Having considered the evidence elicited thus far, this Court agrees with the parties that Knight has made a substantial showing that trial counsel's performance may have fallen below constitutional standards and may have prejudiced him. It further accepts the parties' considered representation that, had the issues discussed above been timely raised by Petitioner's trial counsel, they would have executed a Rule 11(c)(1)(C) plea to 168 months imprisonment, with, inter alia, Petitioner's waiver of any statute of limitations defense.

That leaves this Court to consider whether the parties' stipulation-which is for all intents and purposes the functional equivalent of a Rule 11(c)(1)(C) plea-imposes a sufficient term of imprisonment. The evidentiary hearing has been, of course, a serious and somber proceeding. Both Knight and the government have much at stake. So too does the Gasper family, which this Court has been assured is reasonably satisfied with the terms of the stipulation. For all involved, approval of the stipulation brings certainty: Knight is certain to have a reduced sentence; the government is certain to have a conviction; and the Gasper family is certain to know that the man who killed their loved one will not escape justice.

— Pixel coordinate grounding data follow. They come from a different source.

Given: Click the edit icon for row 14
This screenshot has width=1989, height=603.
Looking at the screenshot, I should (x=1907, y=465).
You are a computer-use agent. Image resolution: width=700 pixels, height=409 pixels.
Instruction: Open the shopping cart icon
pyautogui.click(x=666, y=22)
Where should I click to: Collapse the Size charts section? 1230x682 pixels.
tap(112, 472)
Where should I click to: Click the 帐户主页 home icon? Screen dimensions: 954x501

Cheryl Gasper received a sentence of 18 years to life in prison for her role in Andie Gasper's murder. And while in contrast 14 years may seem insufficient for Knight because he was the one who actually murdered Gasper, it must be recognized that Cheryl Gasper's case did not involve the constitutional complications that Knight's does. Those complications entitle Knight to be placed in "the circumstances that would have existed had there been no constitutional error." Carmichael, 216 F.3d at 227. And based on the parties' representations, those circumstances would have included the tendering of a Rule 11(c)(1)(C) plea as described in the stipulation.

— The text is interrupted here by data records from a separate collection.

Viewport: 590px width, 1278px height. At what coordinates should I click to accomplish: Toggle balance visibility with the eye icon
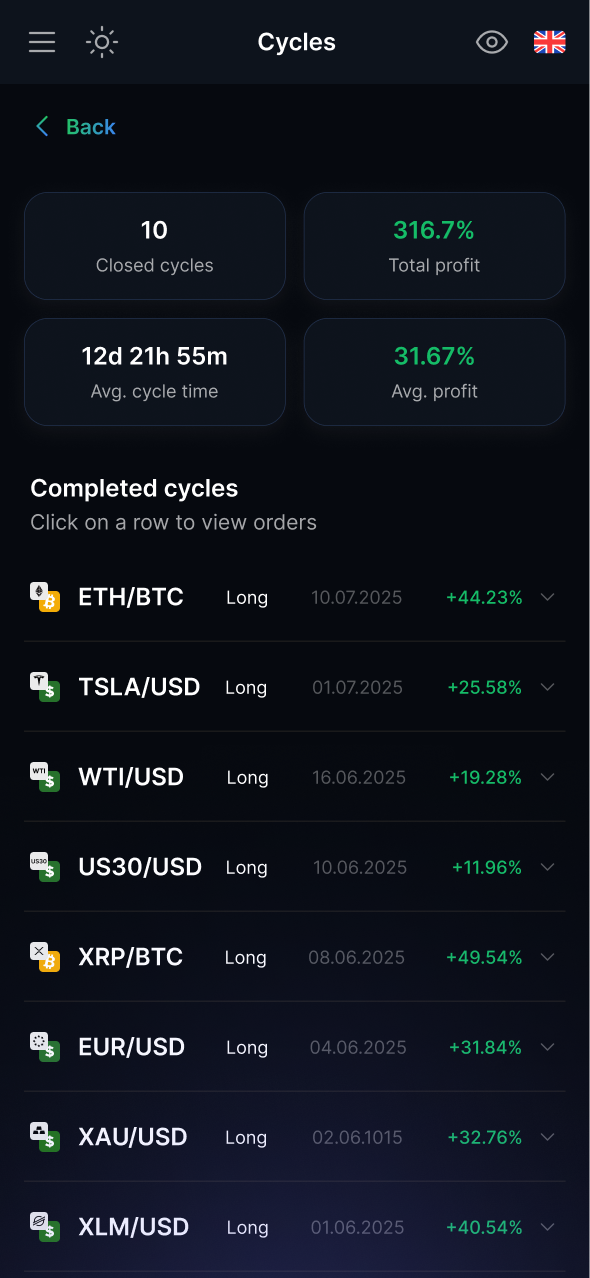pyautogui.click(x=491, y=42)
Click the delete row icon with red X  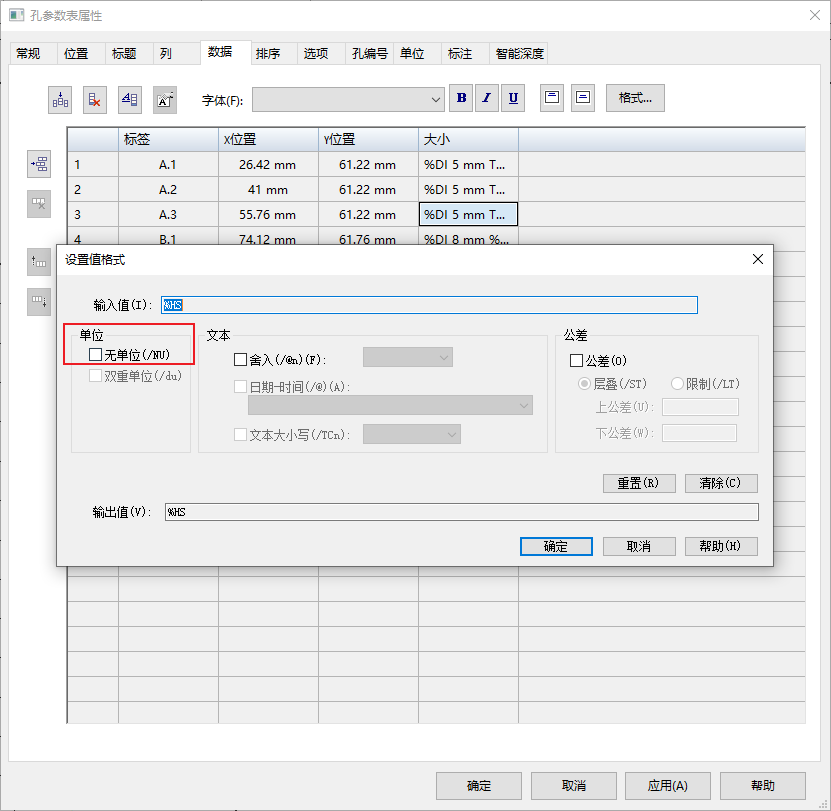[x=95, y=100]
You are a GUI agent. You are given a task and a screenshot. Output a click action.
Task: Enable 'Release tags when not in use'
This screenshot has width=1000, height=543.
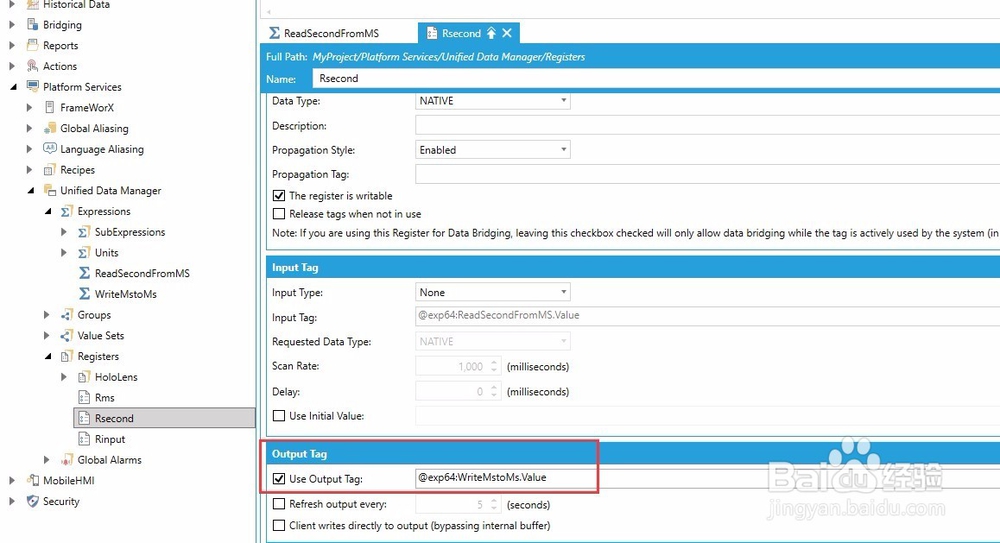[279, 214]
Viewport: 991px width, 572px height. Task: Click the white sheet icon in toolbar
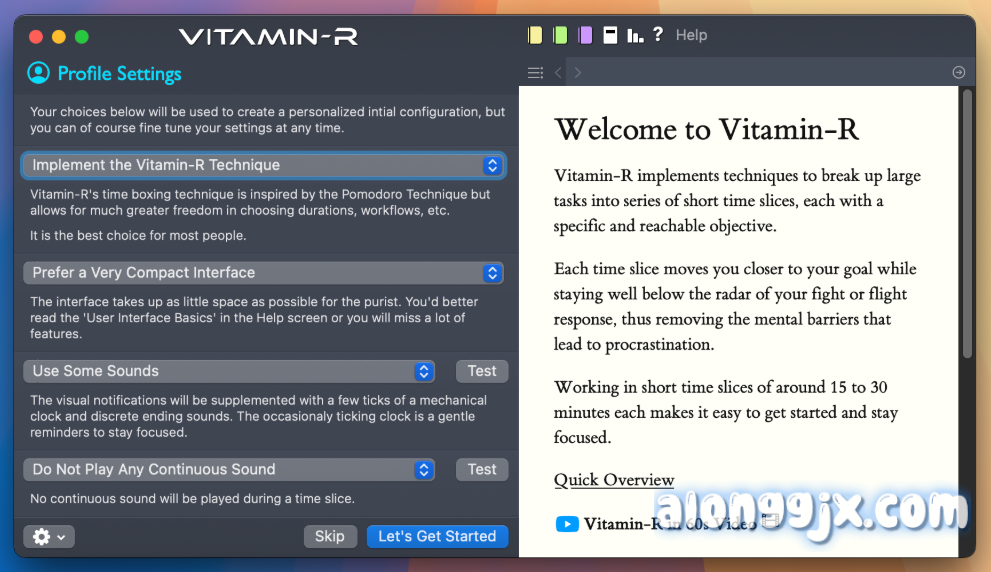610,35
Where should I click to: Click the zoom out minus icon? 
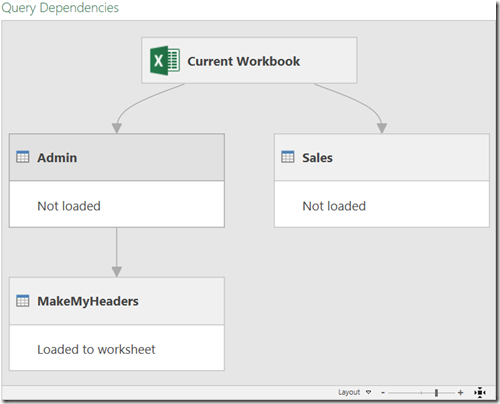383,393
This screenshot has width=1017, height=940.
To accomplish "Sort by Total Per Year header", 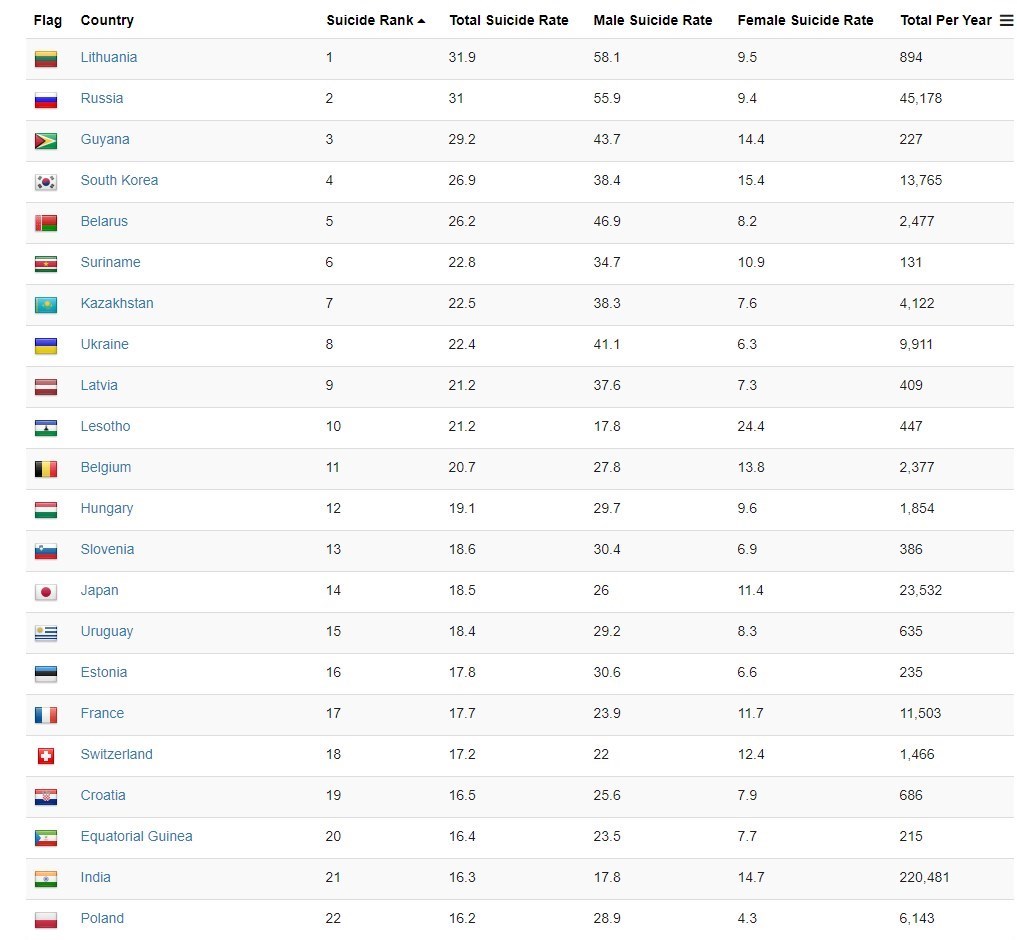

The agreed upon 14-year sentence brings certainty, as noted above, but it also brings punishment; punishment that in this Court's view is fair, just, and reasonable in light of the circumstances of this case. In reaching this conclusion, this Court has considered the factors set forth in 18 U.S.C. § 3553(a), the hearing testimony, the presentence investigation report, and the parties' representation that Knight has had no disciplinary issues while incarcerated. This Court will therefore approve the parties' stipulation and enter an amended judgment imposing upon Knight a sentence of 14 years. See 28 U.S.C. § 2255(b) (authorizing resentencing or correction of sentence as remedies). All other terms of the original sentence will remain in effect.


For the foregoing reasons, the parties stipulation is approved, and this Court will direct that an amended judgment be prepared for filing.


IT HEREBY IS ORDERED, that the parties' Stipulation and Agreement for Resolution of Petitioner's Motion Filed Under 28 U.S.C. § 2255 (Docket No. 91) is APPROVED.

FURTHER, that the United States Probation Office is DIRECTED to prepare and submit to this Court an amended judgment reducing Petitioner's term of imprisonment from 288 months to 168 months. In all other respects the terms of the original sentence remain in effect.

FURTHER, that the Clerk of Court is directed to close this case and the companion civil case (11-CV-919S).